For some observers, the biggest effort outside China to push back on large tech giants has been taking place in Europe, particularly in connection with user data and taxation. But given the complexities of the European Union, these efforts are far from centralized in the way Beijing’s are.

“In Europe, you have, country by country and sometimes regional regulators that are independent and can take action, but certainly not on the broad scope that set forth for the CAC,” said Justin Antonipillai, the founder and CEO of data privacy firm WireWheel, and a former Obama administration official.

Meanwhile, in the US, supervision over the internet is spread across different agencies, with the Federal Trade Commission among the most prominent. The agency has been faulted for its regulatory approach to giants like Google in the past, but looks set to take a more active role now. “We’ve seen more regulatory action from other regulators as well…but they’re very limited by contrast in what they can do,” said Antonipillai.

While the FTC mainly oversees issues like consumer protection, advertising, and antitrust, its ability to focus on the internet is limited by its range of responsibilities, noted Tom Wheeler, a visiting fellow at Brookings’ Center for Technology Innovation, making the case for a new internet-focused federal agency.” The vast scope of the FTC’s present responsibilities—as diverse as funeral director practices, robocalls, and labeling hockey pucks—means that the oversight of digital platform regulation must compete with the agency’s existing diverse responsibilities and limited resources,” wrote Wheeler earlier this year. “The scale of digital marketplace challenges simply exceeds the scope of existing regulatory agencies.”

The US’s Federal Communications Commission also shoulders some regulatory duties in the internet space, such as broadband access and spectrum.

However, unlike in China, the regulatory power of all of these US federal agencies is subject to legal review.
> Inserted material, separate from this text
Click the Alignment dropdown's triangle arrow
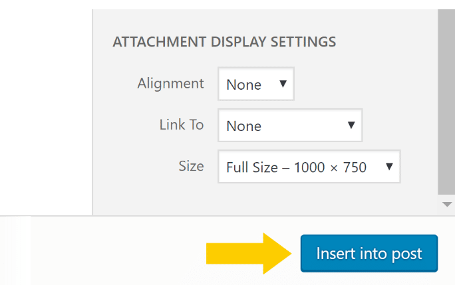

Given the massive legal budgets of US tech giants, these court cases can drag on for months, or even years. In comparison, tech companies in China have very little room to negotiate with the CAC on its decisions. Most of the time, Chinese companies punished by the regulator quickly release statements promising to follow through with its decisions partly for fear of offending the agency.

When it comes to data security, most of the regulation in the US right now is coming from states, with California leading the way and other jurisdictions, such as Virginia and Colorado, following suit, Antonipillai told Quartz. The country has yet to have a principal data protection legislation.

Meanwhile, reflecting Xi’s focus on national security, the CAC has spearheaded the drafting of a cybersecurity review requirement for procurement that went into effect last year, and “critical information infrastructure” regulations set to go into effect next month. Last week it also passed a strict new data privacy law, aimed at curbing the intrusion of the private sector, rather than by the government. In a country that faces rising tensions with western countries and is pushing for self-reliance and security in tech supply chains and operations, the CAC will play a key role in ensuring companies fall fully in line with the government’s agendas. Zhuang, the current CAC head, has emphasized in an op-ed that data should be treated as a national asset.

“I expect the CAC to be a growing agency on the regulatory front in China,” said Antonipillai. “I certainly don’t see it slowing down.”